The US Commerce Department released figures Friday showing that the US economy contracted sharply, shrinking at an annualized rate of 0.7 percent in the first three months of this year.
Yet despite the disastrous condition of the real economy, all three major US stock indexes reached record highs during the three months covered in the report. In fact, less than 48 hours before the release of the data, the Nasdaq Index closed at an all-time high of 5,107.
While the US real economy has grown by only 13 percent since the depth of the recession in 2009, all three major American stock indices—the Dow Jones Industrial Average, the S&P 500 and the Nasdaq—have more than tripled, each hitting all-time highs.
Far from being mere coincidence, the run-up in stock values and economic slump represent two sides of the same process. They express the extent to which, seven years after the 2008 financial crisis, the whole world economy has become an object for unremitting plunder by the global financial aristocracy, with disastrous social and economic consequences.
This plunder manifests itself in the continual diversion of economic resources into the coffers of billionaire shareholders and corporate executives at the expense of productive activity. This was reflected in the Commerce Department report on the collapse of business investment, which fell at a rate of 2.8 percent in the first quarter of this year.
The sharp fall in investment came despite the fact that US corporations are holding a hoard of some $1.4 trillion in cash and similar assets, the largest such figure on record, amassed as a result of years of record profits amid falling wages and an influx of cheap money from the world’s central banks.
Instead of using this cash to hire workers and build factories, corporations are diverting it to raise dividends, buy back shares, hike executive pay and carry out mergers and acquisitions—all at record levels.
In the aftermath of the 1929 financial meltdown, caused by rampant Wall Street fraud, speculation and parasitism, bankers guilty of many of the greatest crimes that led to the crash were tried and convicted, while new financial regulations, including the Glass-Steagall Act that separated commercial and investment banking, put limits on the size and power of Wall Street. This was the response of the ruling class to immense revolutionary struggles of the time.
As the New York Times recently noted, “In the aftermath of the Great Depression, the nation’s finance industry shrank severely—and remained in a humbled state for most of the next four decades. The economy boomed in this period, with no major financial crises and less income inequality than in recent decades.”
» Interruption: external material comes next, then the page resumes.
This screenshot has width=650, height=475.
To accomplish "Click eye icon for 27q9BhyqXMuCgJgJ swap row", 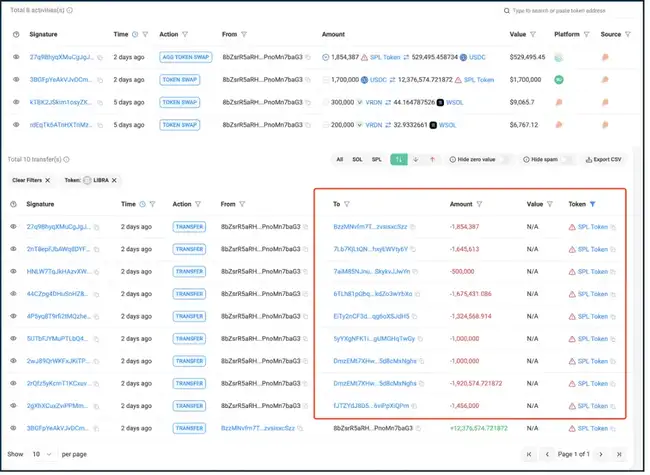I will click(x=16, y=57).
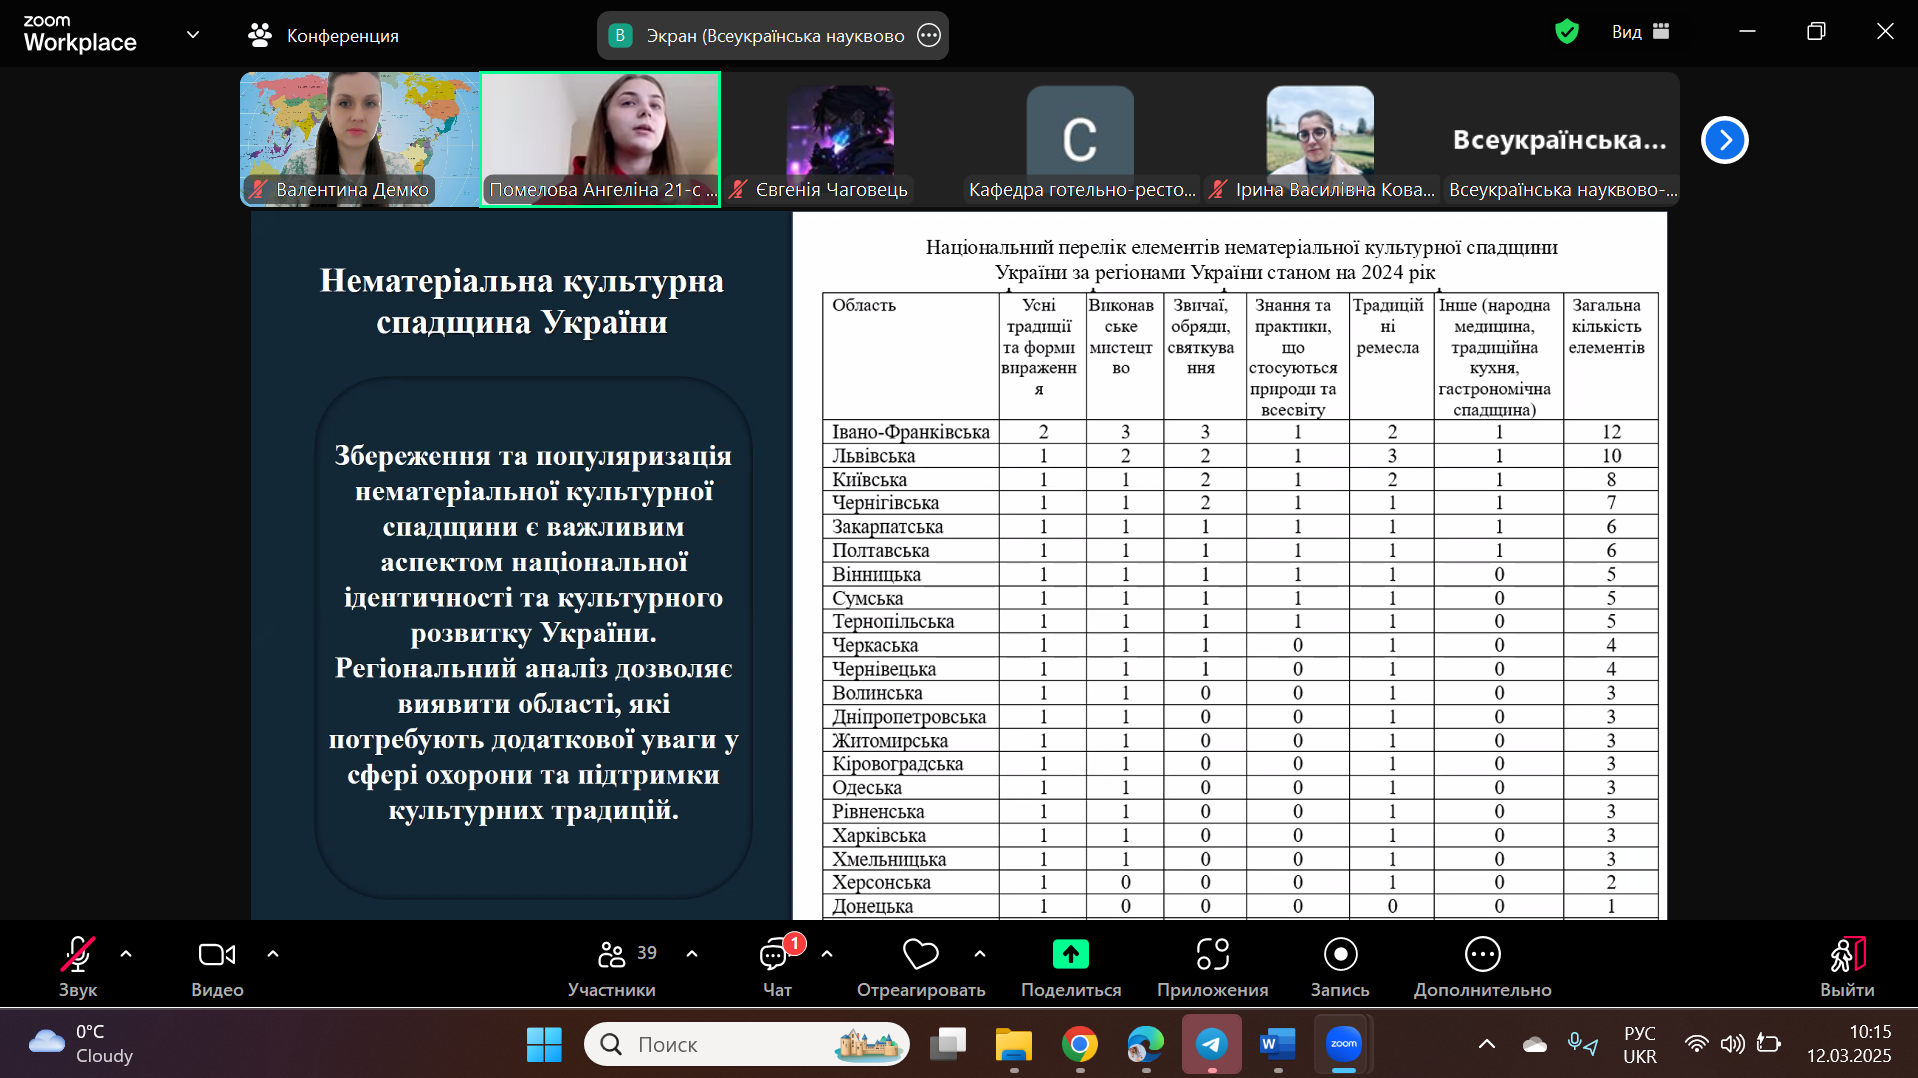Select Помелова Ангеліна video thumbnail
Screen dimensions: 1918x1078
[600, 138]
In the aftermath of the 2008 financial crisis, on the other hand, none of the basic causes of the crash, including the enormous size of the global financial sector and its pervasive criminality, have been even remotely addressed. Rather, under the guidance of the Obama administration, the dominant position of Wall Street in economic, social and political life has only been entrenched and expanded.
The growth in financial parasitism is so pervasive that even mainstream economic institutions have been forced to warn of its dangers. Last month the International Monetary Fund, a bastion of the political establishment, declared in a research paper that economic growth “weakens at higher levels of financial development” and called on governments to take measures to rein in the size of the financial sector.
Despite these warnings, governments throughout the world have shown neither the will nor desire to rein in even the most brazen and criminal manifestations of financial parasitism.
In the US, the Obama Justice Department has ensured that the major banks have been given effective legal immunity for the crimes they have committed before, during and after the 2008 crash. This has been evidenced by one scandal after another—from selling fraudulent subprime mortgages, money laundering, and tax evasion, as well as rigging benchmark interest and foreign exchange rates—for which not a single bank executive has been prosecuted.
Meanwhile, led by the US Federal Reserve, the world’s central banks have responded to every sign of renewed weakness in the global economy by either expanding their money printing operations or scaling back their plans to “normalize” monetary policy.
Two interrelated processes find expression in the response to the 2008 crisis: 1) the long-term decline of American capitalism, and 2) the elevation of financial parasitism to the basic mode of operation of the ruling class. Even in the midst of the Great Depression of the 1930s, the United States was still a rising industrial power, which would establish its global hegemonic position following the Second World War.
The past four decades, however, have seen a relentless decay and decline, with entire industries wiped out, facilitated and demanded by the operations of finance capital. The process through which the ruling class acquires and maintains its wealth has become ever more divorced from the actual process of production.
The policies of the Obama administration are ultimately the expression of the domination of the financial oligarchy over all aspects of economic and political life in the US, the center of international finance. This social layer uses its political and economic leverage not only to promote its parasitic activities, but also to further the drive toward war and dictatorship throughout the world.
There exists no solution to the crisis gripping the global economy outside of the expropriation of the ill-gotten wealth of this oligarchy and the reorganization of society on an egalitarian and socialist basis.